::: Source document :::

ST Neural-ART - How to deploy/manage the NPU memory initializers

for STM32 target, based on ST Edge AI Core Technology 4.0.0

r1.0

STM32 devices with Neural-ART accelerator™

Introduction

The article discusses two primary end-to-end deployment flows for NPU (Neural Processing Unit) memory initializers. These initializers are essential for setting the initial content of memory blocks (e.g., RAM, ROM, flash) that the NPU requires to run inference tasks. They contain the initial data that must be loaded into memory regions before the NPU can execute inference. These memory blocks may include:

Weights and biases
Configuration parameters
Lookup tables
Other static data needed by the model

The ST Edge AI Core and NPU Compiler are the main tools that generate and export these memory initializers. They offer flexibility in how memory contents are exported, allowing adaptation to different workflows or tooling environments. Two deployment flows controlled through memory-pool descriptor files are considered:

Based on an external loader
Based on the application build system

External loader scenario

In this scenario, the memory initializers are exported as separate binary blobs or files. An external loader (e.g., bootloader or firmware component) is used to load the NPU memory initializers. The application, including the model and the AI runtime stack, and the memory initializers are deployed separately.

NPU memory initializers with external Loader

Note

Be aware that this scenario don’t consider that the memory initializers are decoupled from the main application. The memory initializers are tightly coupled with the model layout embedded in the application. This means that the memory contents (weights, parameters, etc.) and the model structure must match exactly. Therefore, any mismatch between the model and the memory initializers would cause runtime errors or incorrect inference. For true decoupling, the Runtime loadable model feature must be considered.

Application build system scenario

Memory initializers are generated as C objects, which can be directly imported and compiled by the application build process. A simple image is created embedding the entire AI runtime stack and the generated model. The memory contents are embedded into the application binary or linked as part of the firmware. The application itself handles memory initialization during startup.

NPU memory initializers through C-linker

This approach is suitable when:

You want a single monolithic firmware image.
Simplified deployment without external dependencies.

Memory pool descriptor attributes

When generating memory initializers for an NPU system, the memory pool descriptor contains key attributes that guide how memory buffers are positioned, addressed, and output to files.

Attribute	Description
`"mode"`	Specifies whether the buffer address is absolute or relative to a C symbol.

:::

▶ _Brief 1_
According to the page on NPU memory initializers, what kinds of content may the memory blocks include? List every one.

::: Data excerpts :::

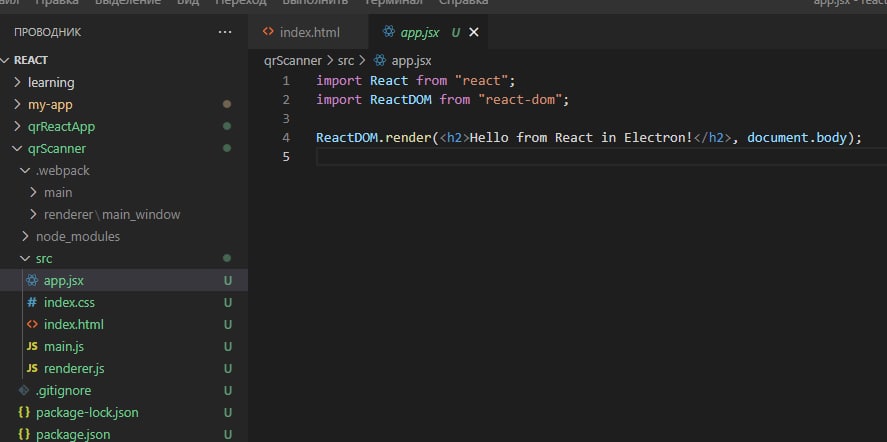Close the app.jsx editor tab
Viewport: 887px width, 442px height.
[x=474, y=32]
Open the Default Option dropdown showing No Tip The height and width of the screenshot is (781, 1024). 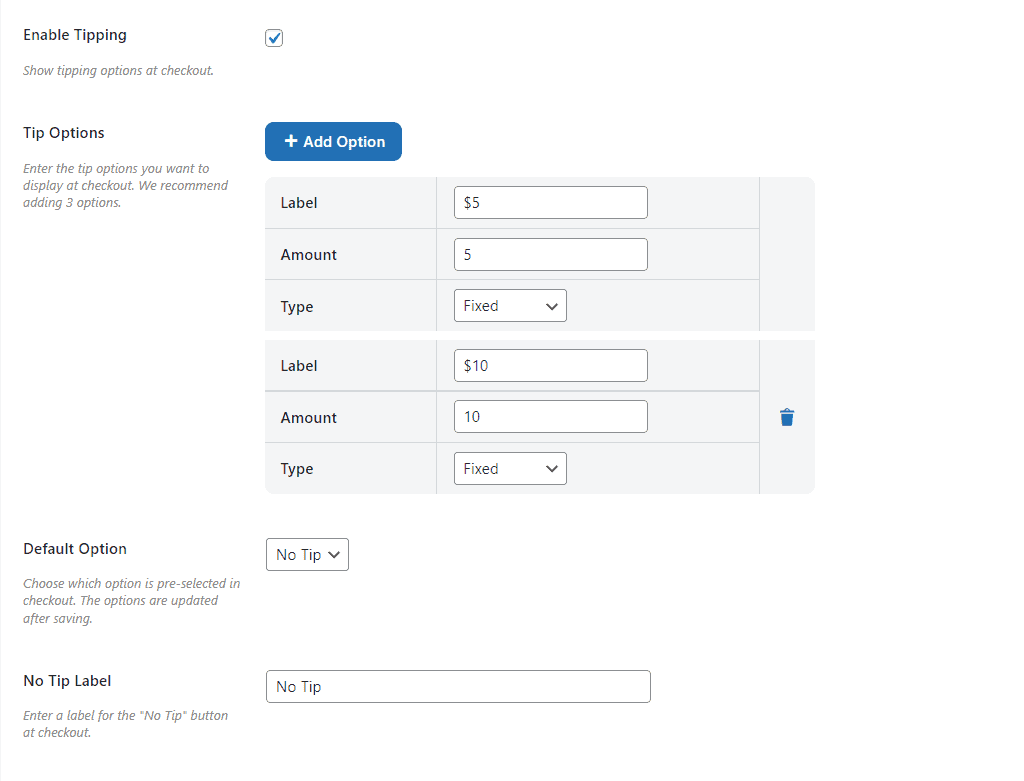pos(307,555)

:::
::: Data excerpts :::

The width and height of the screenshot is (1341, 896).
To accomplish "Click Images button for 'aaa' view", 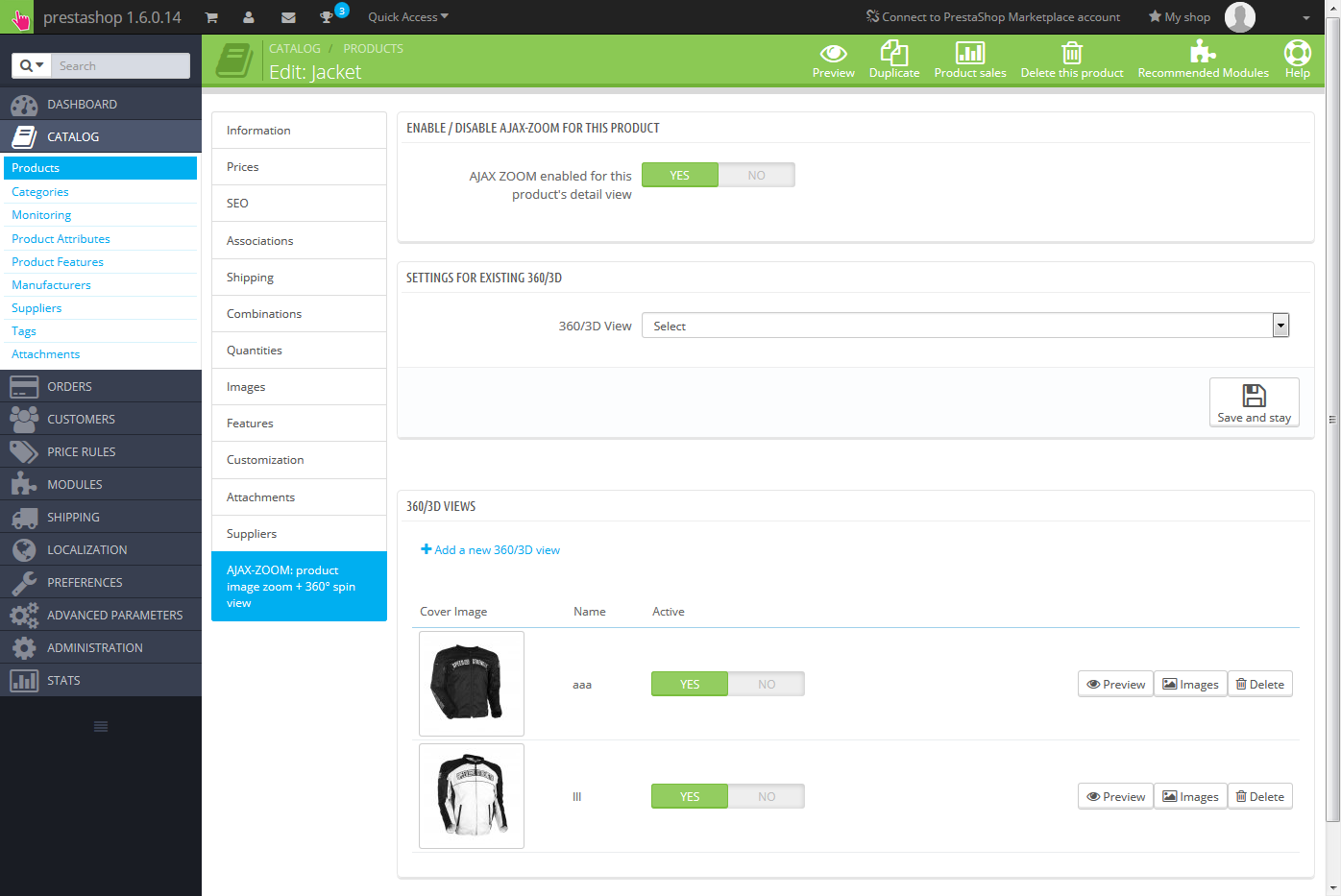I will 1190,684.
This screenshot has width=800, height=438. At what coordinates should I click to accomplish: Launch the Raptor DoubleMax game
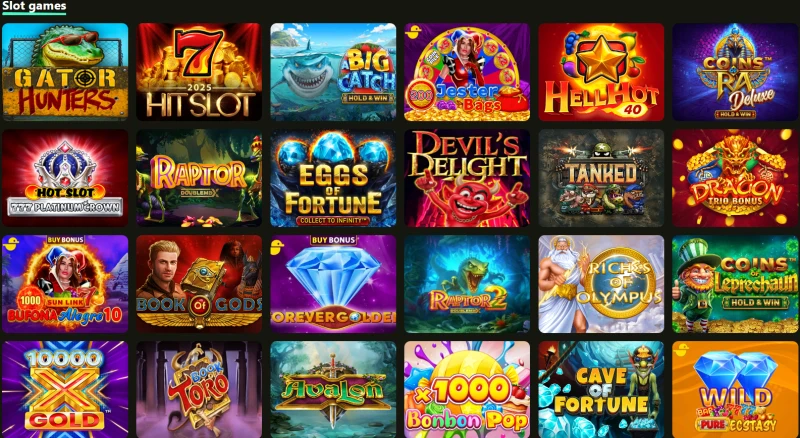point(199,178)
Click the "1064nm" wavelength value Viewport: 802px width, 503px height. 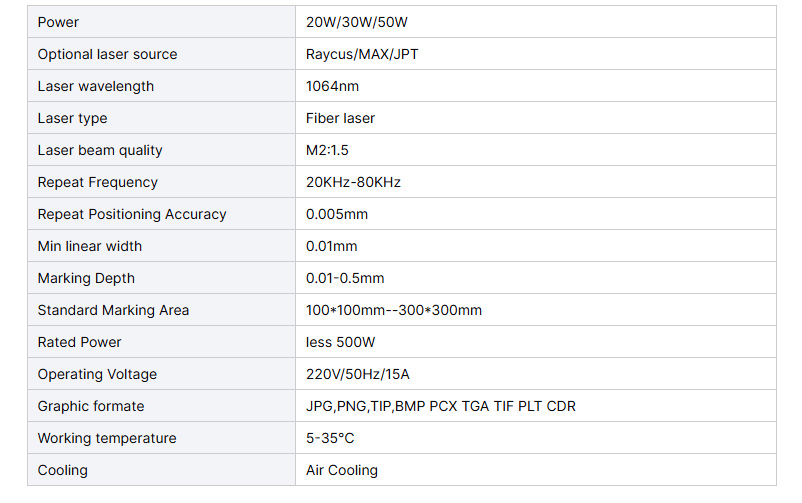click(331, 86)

:::
::: Data excerpts :::

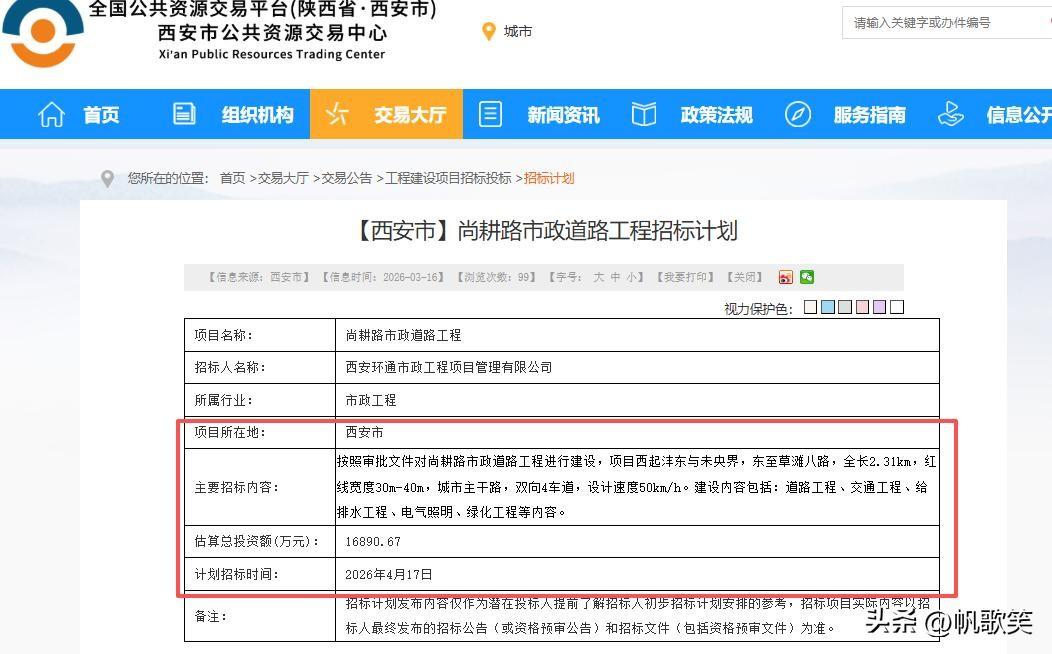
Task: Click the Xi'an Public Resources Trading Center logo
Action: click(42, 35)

:::

▶ _Brief 2_
In the records, edit the part that opens with the line containing "This screenshot has" and closes with the line containing "point(199,178)" by replacing "Launch" with "Open", leaving everything else unchanged. Give only those lines and leave out the pictures.

▶ _Full answer 1_
Weights and biases
Configuration parameters
Lookup tables
Other static data needed by the model

▶ _Full answer 2_
This screenshot has width=800, height=438. At what coordinates should I click to accomplish: Open the Raptor DoubleMax game
point(199,178)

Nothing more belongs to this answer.